Por Inocencio Javier Hernández Pérez
Vengo del futuro, dijo ella.
Vengo del pasado, dijo él.
La mar y el mar, susurró ella.
La costilla de Adán, musitó él.
Ella le habló de coches voladores,
de poesías y heroínas,
de traslaciones corpóreas;
también le explicó las bases biológicas
de la igualdad sideral.
Él le habló de los ciclópeos mamuts abatidos,
de Hércules y Schopenhauer,
de cerebros reptilianos,
del primer hombre en la Luna,
de la trivialidad del amor.
Ella le habló de amaneceres lunares,
de educación imparcial,
de gemelos salarios,
de equidad universal.
Él habló de él.
Ella le habló de su madre:
de cuánto la echó de menos
en el siempre pasado,
de cuánto la amó de más
en todos los tiempos posibles e imposibles.
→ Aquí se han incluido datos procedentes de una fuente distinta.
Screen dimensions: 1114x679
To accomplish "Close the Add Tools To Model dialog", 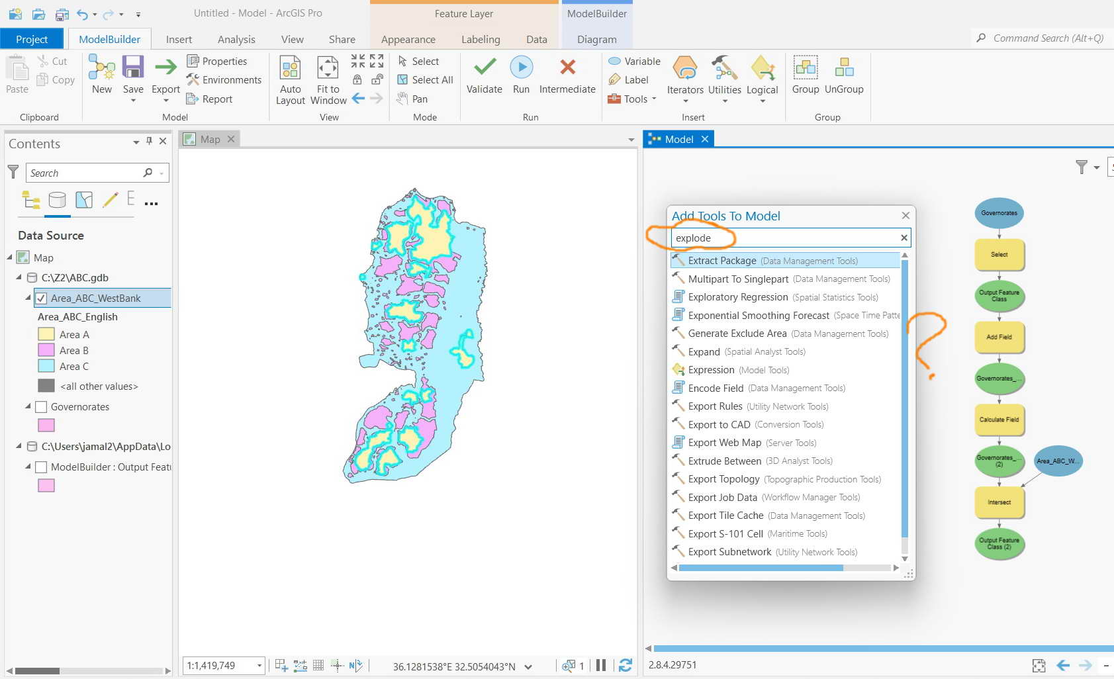I will click(905, 215).
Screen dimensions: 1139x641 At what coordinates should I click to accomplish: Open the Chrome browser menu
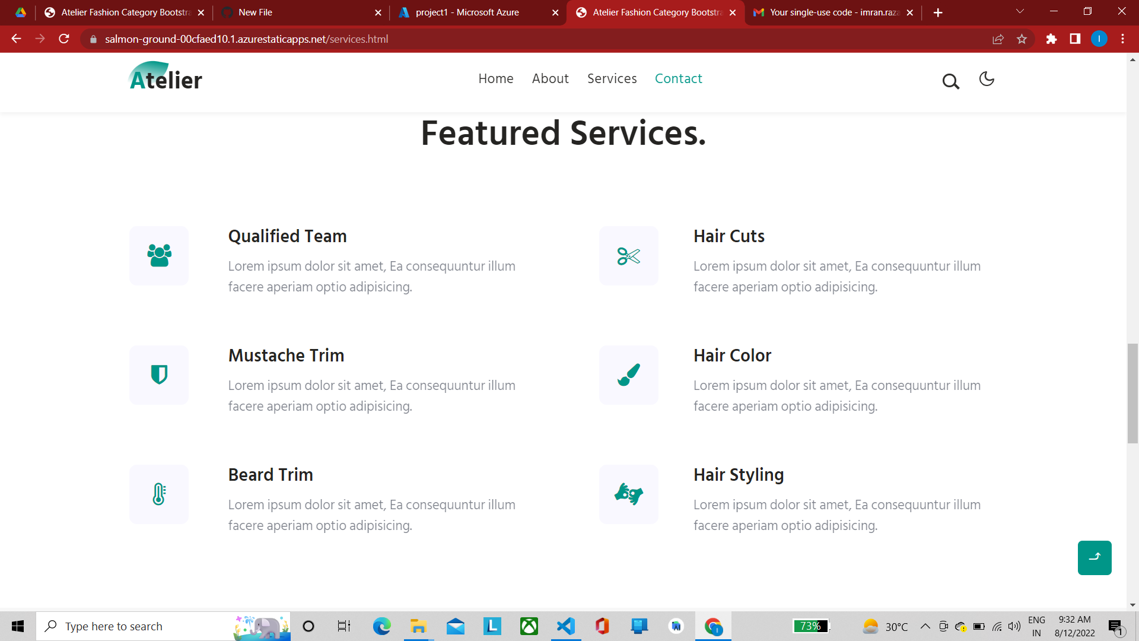(x=1122, y=39)
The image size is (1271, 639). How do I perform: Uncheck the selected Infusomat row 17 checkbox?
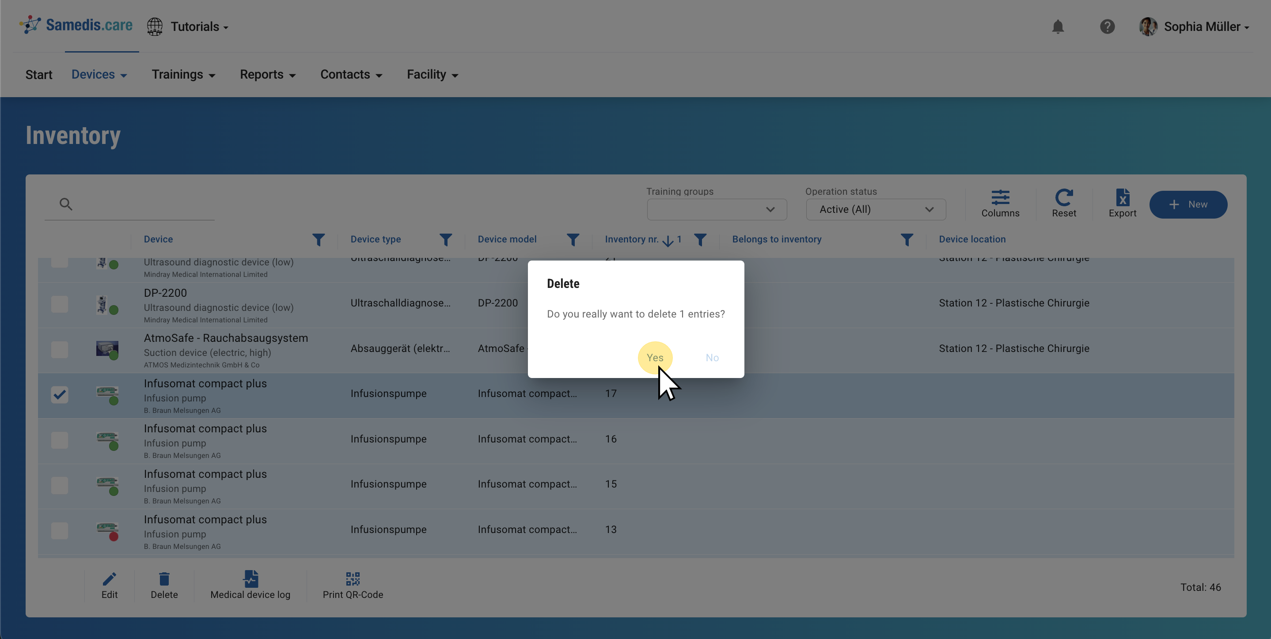click(x=60, y=394)
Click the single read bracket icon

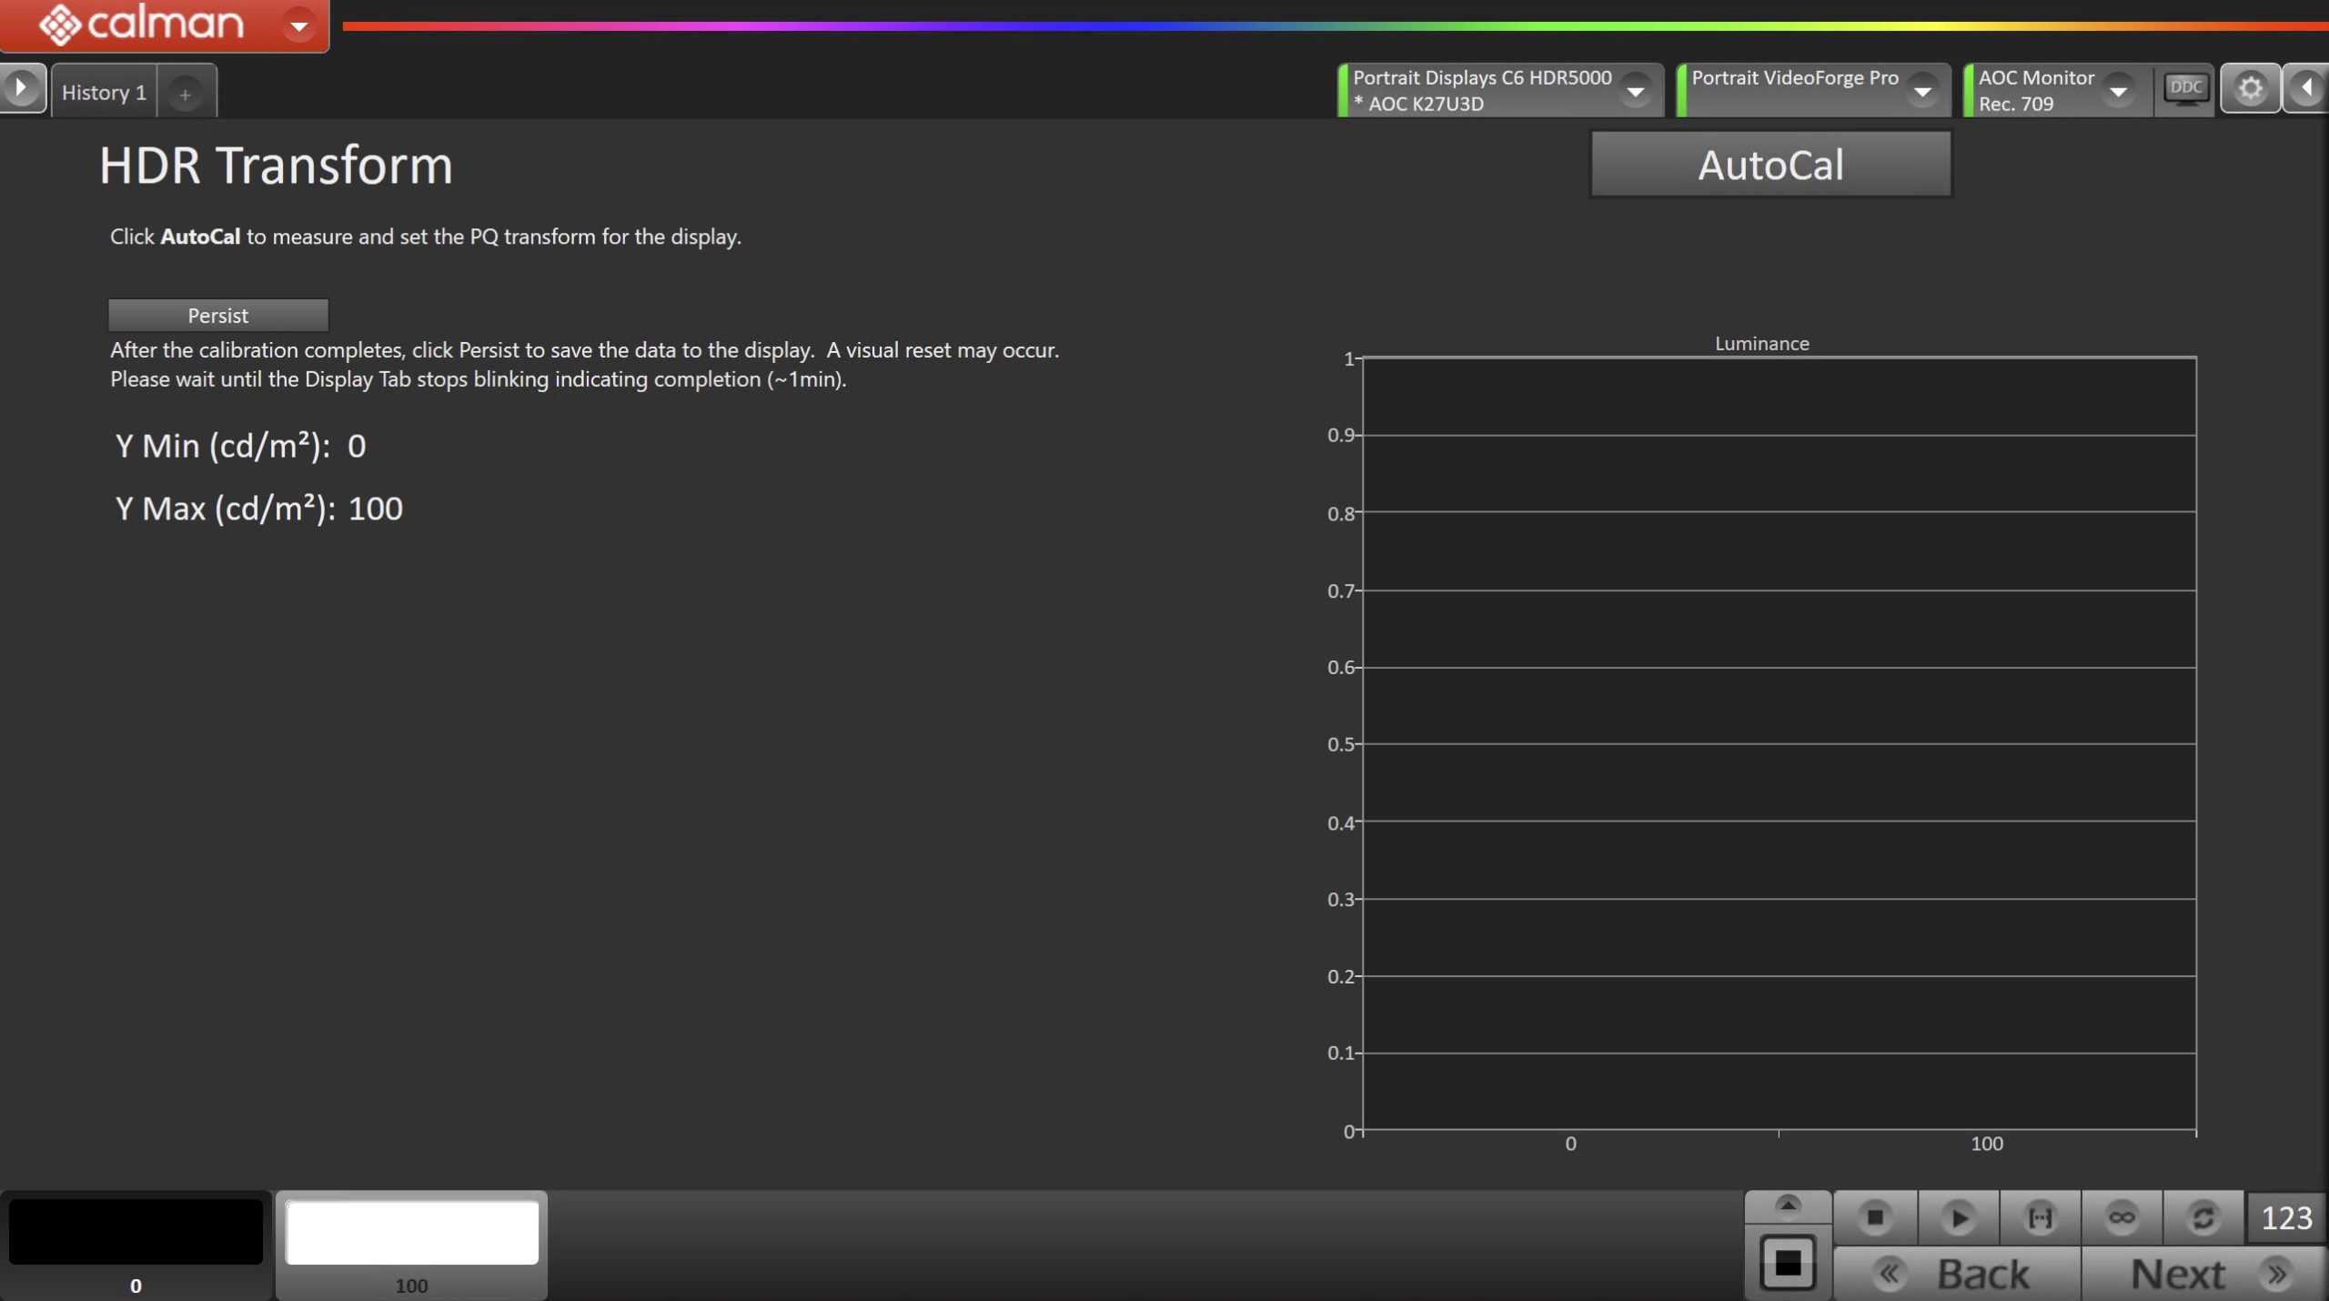2040,1217
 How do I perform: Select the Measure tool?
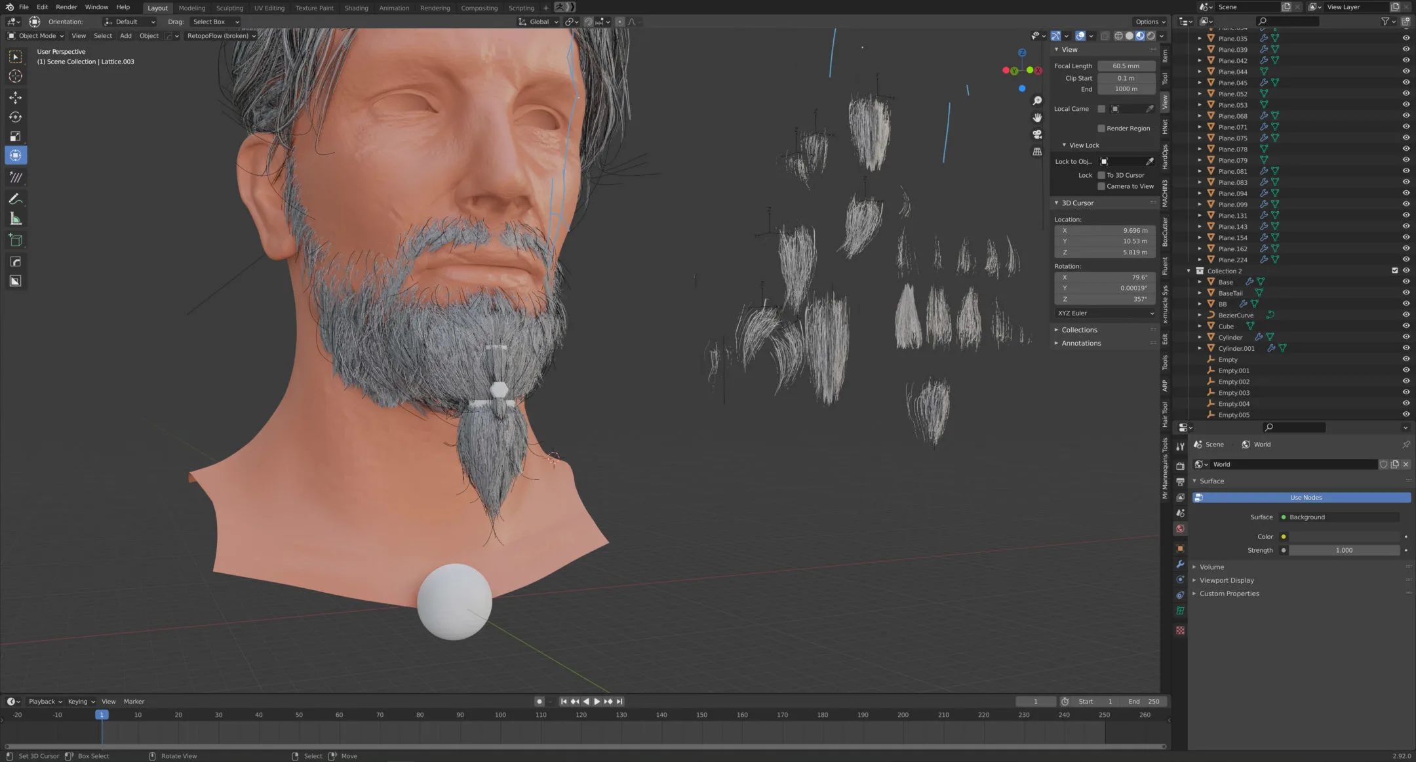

Él dijo: “lástima”… o puede que no dijera
absolutamente nada.
Ella le dijo que las mujeres y los hombres
sólo se diferencian en los nombres.
El ADN no entiende de pasiones, añadió.
Él reveló que odiaba el color rosa,
y que la conversación,
por más estrógenos que se inyectara en el alma,
derivaba en mortal aburrimiento.
A todas luces taconeaba ella
por el mundo confundida,
a causa, señaló entre risas:
del interestelar jet lag,
o de la menstruación,
o por abusar de la lectura
de las mujeres pluma.
Las cosas pasan porque pasan,
y aquí paz y en el cielo más paz, sentenció.
Ella le preguntó si conocía a Virginia Woolf.
Él le dijo que conocía el estado de Virginia
y el cuento del lobo feroz.
Ella blandió una espada láser,
que era láser, pero no espada,
y proyectó palabras, no heridas,
en el cuerpo de él:
Extraña y triste anomalía,
eslabón perdido, brutal antipoesía.
Él aulló (pero no había Luna para él).
¡Basta, maldita seas!
Irreal holograma, hechicera abre piernas,
mujer florero.
Ella se quitó la escafandra espacial. Amanecía.
Lo miró a los ojos y contempló iridiscente
la ceguera de un hombre extinto.
En el futuro no existirás, papá.
Y suspiró… y voló… y amaneció por fin.